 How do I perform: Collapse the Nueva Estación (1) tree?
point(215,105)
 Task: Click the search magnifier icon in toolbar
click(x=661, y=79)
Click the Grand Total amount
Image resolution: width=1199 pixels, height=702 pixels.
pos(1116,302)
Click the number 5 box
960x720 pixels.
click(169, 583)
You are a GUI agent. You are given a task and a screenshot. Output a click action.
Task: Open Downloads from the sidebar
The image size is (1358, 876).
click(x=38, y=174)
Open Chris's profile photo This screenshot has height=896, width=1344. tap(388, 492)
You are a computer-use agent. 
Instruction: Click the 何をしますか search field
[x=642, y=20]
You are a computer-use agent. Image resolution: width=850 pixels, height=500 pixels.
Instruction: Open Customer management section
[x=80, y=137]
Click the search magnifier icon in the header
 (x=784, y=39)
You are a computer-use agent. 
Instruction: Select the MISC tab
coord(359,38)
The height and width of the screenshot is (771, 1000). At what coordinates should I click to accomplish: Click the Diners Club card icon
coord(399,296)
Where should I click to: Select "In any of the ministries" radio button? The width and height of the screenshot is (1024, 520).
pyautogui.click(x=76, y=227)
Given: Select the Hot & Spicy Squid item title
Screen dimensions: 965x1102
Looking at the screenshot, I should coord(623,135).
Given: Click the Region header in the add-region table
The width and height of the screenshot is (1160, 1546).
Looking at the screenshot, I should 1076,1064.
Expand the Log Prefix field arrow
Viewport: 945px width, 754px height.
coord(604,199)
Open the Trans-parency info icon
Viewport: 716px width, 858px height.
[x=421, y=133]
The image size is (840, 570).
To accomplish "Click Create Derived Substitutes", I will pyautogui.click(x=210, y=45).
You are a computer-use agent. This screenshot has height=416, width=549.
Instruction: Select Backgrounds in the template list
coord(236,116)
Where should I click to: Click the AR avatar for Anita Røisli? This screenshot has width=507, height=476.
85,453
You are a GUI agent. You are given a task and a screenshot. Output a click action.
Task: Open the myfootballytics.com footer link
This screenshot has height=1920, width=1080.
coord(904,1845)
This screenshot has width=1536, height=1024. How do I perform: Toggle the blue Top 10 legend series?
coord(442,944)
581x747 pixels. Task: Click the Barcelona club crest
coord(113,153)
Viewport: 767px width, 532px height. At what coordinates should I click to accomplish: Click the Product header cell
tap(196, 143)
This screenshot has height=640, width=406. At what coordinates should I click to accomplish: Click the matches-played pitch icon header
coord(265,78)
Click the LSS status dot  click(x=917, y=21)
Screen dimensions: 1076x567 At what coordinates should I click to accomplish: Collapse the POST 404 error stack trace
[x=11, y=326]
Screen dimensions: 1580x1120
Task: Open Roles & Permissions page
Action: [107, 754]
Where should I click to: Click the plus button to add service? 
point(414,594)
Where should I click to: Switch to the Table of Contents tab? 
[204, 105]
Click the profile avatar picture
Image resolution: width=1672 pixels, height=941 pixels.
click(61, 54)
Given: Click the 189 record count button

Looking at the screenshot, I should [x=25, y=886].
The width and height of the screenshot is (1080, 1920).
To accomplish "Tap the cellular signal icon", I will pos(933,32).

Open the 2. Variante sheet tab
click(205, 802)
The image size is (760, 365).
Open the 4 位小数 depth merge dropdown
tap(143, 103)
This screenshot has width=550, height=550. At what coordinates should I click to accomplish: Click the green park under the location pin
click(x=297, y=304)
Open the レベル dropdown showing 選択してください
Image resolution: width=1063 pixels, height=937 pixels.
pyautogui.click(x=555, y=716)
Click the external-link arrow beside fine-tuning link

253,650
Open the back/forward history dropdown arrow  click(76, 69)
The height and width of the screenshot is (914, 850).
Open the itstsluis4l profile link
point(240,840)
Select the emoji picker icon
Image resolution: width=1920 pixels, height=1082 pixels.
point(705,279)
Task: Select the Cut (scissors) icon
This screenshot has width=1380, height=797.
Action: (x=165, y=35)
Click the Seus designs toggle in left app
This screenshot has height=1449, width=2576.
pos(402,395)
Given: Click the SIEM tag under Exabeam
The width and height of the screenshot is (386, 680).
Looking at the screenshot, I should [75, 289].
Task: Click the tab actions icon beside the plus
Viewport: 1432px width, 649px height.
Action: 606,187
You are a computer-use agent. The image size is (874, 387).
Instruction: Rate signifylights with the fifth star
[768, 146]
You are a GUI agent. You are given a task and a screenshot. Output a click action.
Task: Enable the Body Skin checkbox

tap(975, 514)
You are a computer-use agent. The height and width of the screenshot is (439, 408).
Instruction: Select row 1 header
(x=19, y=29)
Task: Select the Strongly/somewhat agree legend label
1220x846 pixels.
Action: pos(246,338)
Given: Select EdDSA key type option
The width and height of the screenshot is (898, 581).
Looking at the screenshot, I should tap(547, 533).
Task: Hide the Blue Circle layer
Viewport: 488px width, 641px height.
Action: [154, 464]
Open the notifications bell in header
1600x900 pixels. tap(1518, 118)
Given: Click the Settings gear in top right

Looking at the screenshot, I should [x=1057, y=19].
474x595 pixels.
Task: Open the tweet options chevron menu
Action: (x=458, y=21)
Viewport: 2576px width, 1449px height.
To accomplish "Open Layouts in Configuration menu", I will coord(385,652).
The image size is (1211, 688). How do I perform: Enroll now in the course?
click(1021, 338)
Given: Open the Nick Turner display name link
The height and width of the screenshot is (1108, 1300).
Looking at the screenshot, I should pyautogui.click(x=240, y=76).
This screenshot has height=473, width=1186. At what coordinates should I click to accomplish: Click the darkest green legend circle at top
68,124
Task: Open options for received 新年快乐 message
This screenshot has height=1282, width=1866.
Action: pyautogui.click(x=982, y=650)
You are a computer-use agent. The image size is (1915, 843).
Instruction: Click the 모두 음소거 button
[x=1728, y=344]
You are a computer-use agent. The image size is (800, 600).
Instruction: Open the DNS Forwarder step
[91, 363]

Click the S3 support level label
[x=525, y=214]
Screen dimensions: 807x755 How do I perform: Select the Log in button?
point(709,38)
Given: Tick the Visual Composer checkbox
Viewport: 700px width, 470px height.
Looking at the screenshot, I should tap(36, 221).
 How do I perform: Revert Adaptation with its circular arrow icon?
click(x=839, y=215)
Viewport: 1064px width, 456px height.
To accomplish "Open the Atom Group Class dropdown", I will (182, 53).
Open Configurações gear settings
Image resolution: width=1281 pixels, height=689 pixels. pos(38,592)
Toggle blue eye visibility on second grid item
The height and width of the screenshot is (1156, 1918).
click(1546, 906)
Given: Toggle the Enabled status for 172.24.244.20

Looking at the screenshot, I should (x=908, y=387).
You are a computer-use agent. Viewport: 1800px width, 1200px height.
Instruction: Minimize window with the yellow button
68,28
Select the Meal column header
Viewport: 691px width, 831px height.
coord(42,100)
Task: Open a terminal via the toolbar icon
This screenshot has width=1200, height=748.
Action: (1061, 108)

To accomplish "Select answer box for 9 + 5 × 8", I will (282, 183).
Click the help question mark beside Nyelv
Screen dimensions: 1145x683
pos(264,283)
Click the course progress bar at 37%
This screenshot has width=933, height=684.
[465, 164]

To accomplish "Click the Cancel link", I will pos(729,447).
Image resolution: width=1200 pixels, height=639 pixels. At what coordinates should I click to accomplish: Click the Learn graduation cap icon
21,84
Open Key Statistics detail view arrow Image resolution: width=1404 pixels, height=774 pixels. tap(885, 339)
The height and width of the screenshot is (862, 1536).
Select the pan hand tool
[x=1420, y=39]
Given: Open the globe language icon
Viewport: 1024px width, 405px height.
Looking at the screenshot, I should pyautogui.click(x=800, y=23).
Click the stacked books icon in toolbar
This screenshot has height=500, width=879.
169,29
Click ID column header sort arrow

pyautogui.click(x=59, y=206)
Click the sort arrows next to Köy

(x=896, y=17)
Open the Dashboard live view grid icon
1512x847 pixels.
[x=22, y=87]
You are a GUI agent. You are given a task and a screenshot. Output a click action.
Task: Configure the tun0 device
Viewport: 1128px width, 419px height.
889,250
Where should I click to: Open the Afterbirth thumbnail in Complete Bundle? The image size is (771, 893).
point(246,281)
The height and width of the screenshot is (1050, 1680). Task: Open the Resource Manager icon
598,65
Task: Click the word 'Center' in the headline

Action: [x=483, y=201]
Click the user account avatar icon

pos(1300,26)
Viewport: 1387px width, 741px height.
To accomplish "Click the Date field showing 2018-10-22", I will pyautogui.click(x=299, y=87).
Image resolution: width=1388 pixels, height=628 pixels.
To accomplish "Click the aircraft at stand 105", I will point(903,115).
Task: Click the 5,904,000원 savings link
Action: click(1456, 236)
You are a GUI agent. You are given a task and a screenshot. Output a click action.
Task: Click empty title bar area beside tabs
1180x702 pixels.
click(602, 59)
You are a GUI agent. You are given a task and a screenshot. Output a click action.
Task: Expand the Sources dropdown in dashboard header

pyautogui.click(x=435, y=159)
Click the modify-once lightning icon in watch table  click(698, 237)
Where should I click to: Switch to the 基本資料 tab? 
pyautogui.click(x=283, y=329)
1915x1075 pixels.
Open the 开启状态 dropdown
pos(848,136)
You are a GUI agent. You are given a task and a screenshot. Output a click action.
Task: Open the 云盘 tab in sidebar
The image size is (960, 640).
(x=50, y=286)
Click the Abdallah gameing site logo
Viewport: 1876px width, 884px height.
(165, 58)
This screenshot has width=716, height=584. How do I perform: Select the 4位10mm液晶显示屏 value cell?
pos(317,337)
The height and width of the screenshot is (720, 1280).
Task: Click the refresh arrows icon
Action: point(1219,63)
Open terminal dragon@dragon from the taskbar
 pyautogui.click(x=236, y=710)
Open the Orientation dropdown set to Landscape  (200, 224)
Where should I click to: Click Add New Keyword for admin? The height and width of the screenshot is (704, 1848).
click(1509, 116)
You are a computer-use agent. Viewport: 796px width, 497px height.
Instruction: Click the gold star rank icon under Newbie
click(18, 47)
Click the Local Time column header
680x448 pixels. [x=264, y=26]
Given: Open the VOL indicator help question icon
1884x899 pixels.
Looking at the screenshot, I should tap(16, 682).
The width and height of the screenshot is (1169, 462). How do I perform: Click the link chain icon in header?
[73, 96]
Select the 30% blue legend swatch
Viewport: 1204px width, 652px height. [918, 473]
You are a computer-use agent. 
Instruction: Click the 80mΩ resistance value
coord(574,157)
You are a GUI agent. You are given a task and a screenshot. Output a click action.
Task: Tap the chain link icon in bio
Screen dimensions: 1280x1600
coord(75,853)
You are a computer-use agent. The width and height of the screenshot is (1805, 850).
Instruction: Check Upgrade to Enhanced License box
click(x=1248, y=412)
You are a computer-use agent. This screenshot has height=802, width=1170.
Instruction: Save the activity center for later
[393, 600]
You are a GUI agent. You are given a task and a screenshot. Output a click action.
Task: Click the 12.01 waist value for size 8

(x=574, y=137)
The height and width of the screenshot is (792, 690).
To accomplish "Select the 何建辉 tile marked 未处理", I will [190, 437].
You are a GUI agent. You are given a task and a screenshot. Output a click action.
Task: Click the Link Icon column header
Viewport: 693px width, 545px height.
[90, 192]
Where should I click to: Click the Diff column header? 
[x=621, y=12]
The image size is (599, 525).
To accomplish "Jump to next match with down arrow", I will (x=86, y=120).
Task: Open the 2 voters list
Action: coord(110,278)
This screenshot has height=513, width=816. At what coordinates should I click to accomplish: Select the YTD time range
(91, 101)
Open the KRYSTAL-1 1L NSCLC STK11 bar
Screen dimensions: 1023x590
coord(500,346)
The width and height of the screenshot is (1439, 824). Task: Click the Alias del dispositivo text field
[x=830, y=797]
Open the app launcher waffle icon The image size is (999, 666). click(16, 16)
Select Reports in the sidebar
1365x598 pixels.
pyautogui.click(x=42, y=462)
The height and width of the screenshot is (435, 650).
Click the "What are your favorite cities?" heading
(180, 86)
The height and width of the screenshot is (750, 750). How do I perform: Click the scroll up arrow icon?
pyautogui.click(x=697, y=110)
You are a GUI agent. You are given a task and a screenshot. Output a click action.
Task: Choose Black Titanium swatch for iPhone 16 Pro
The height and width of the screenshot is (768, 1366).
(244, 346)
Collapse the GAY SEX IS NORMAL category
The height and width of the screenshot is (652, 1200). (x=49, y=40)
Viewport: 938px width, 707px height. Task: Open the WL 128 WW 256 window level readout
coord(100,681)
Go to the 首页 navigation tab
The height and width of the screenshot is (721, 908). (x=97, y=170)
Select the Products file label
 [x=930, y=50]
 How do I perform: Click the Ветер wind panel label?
=======
#### [REQUIRED WORK]
Every line from the line containing "Where should I click to: Click Add" through the line containing "The height and width of the screenshot is (792, 690)." in the records above must be retyped exactly. Leave out the rest.

#### [EXERCISE ANSWER]
Where should I click to: Click Add New Keyword for admin? The height and width of the screenshot is (704, 1848).
click(1509, 116)
You are a computer-use agent. Viewport: 796px width, 497px height.
Instruction: Click the gold star rank icon under Newbie
click(18, 47)
Click the Local Time column header
680x448 pixels. [x=264, y=26]
Given: Open the VOL indicator help question icon
1884x899 pixels.
Looking at the screenshot, I should tap(16, 682).
The width and height of the screenshot is (1169, 462). How do I perform: Click the link chain icon in header?
[73, 96]
Select the 30% blue legend swatch
Viewport: 1204px width, 652px height. [918, 473]
You are a computer-use agent. 
Instruction: Click the 80mΩ resistance value
coord(574,157)
You are a GUI agent. You are given a task and a screenshot. Output a click action.
Task: Tap the chain link icon in bio
Screen dimensions: 1280x1600
coord(75,853)
You are a computer-use agent. The width and height of the screenshot is (1805, 850).
Instruction: Check Upgrade to Enhanced License box
click(x=1248, y=412)
You are a computer-use agent. This screenshot has height=802, width=1170.
Instruction: Save the activity center for later
[393, 600]
You are a GUI agent. You are given a task and a screenshot. Output a click action.
Task: Click the 12.01 waist value for size 8

(x=574, y=137)
The height and width of the screenshot is (792, 690).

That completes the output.